Here we go again, Danemark… Comme en 98, comme en 2022 et plus récemment comme en 2018, l’équipe de France va de nouveau croiser la route de la Danish Dynamite, une vieille connaissance qui nous a sévèrement douillé lors de nos deux dernières confrontations. La première au Stade de France en juin dernier, où les Bleus avaient traîné leur peine malgré un chef-d’œuvre de feu Benzema, la seconde il y a quelques semaines, fin septembre, avec une belle défaite (2-0) à la clé. En conférence de presse de veille de match, vendredi, Didier Deschamps n’a pas hésité à dire que les grands blonds avec des chaussures colorées nous ont fait « des misères, beaucoup de misère ».
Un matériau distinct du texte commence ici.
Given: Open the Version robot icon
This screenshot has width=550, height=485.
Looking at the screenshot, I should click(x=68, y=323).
« Cette équipe danoise est sous cotée par rapport à sa valeur réelle, a-t-il poursuivi. L’idée c’est de faire en sorte qu’on inverse la tendance, sans aller jusqu’à parler de revanche. Ils nous connaissent, on les connaît, il y a eu une photographie en juin qui était différente de celle de septembre et il y en aura encore une demain, parce que la situation des deux équipes n’est pas forcément la même aujourd’hui. Tout ce qu’il y a eu avant nous sert mais sert aussi à cette équipe danoise qui a cette capacité sur tous les matchs de changer de système et ça peut amener à des difficultés différentes. »

Tout mais pas France-Danemark 2018, svp

Le match nul des Danois face à la Tunisie et les difficultés qu’ils ont éprouvées dans ce premier match sont autant de pistes pour Didier Deschamps et son staff à l’approche de la rencontre de samedi. Seulement voilà, piégés d’entrée et n’ayant pris qu’un seul point, Christian Eriksen et son équipe n’ont d’autres choix que de gagner face aux Bleus pour s’éviter des frayeurs inutiles dans ce groupe. Mais les Bleus sont prévenus et n’ont pas l’intention d’y aller en roulant des mécaniques.
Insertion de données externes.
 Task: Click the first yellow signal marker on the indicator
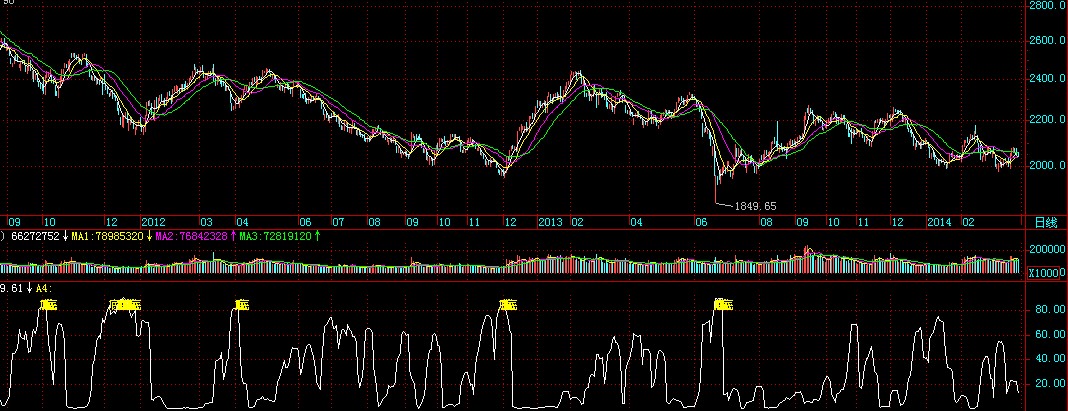47,304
« C’est une autre compétition, mais (leurs deux dernières victoires contre les Bleus), ça situe un peu le niveau du Danemark, une équipe très compétitive qui est capable de challenger les meilleurs, a admis Hugo Lloris depuis le centre de conférence de Doha. On n’a pas besoin de motivation supplémentaire à ce stade de la compétition, on a conscience de l’importance du match de demain. Lorsqu’on regarde ce qui a été fait entre la Tunisie et le Danemark, toutes les équipes sont prêtes tactiquement, physiquement, il y a de belles batailles et on se doit d’être prêt. »

On croise juste les doigts pour ne pas assister à la même « purgeasse » qu’en Russie il y a quatre ans. C’était un troisième match de poule, avec moins d’enjeux, mais on préfère prévenir quand même : le football ne vous le pardonnerait pas, messieurs.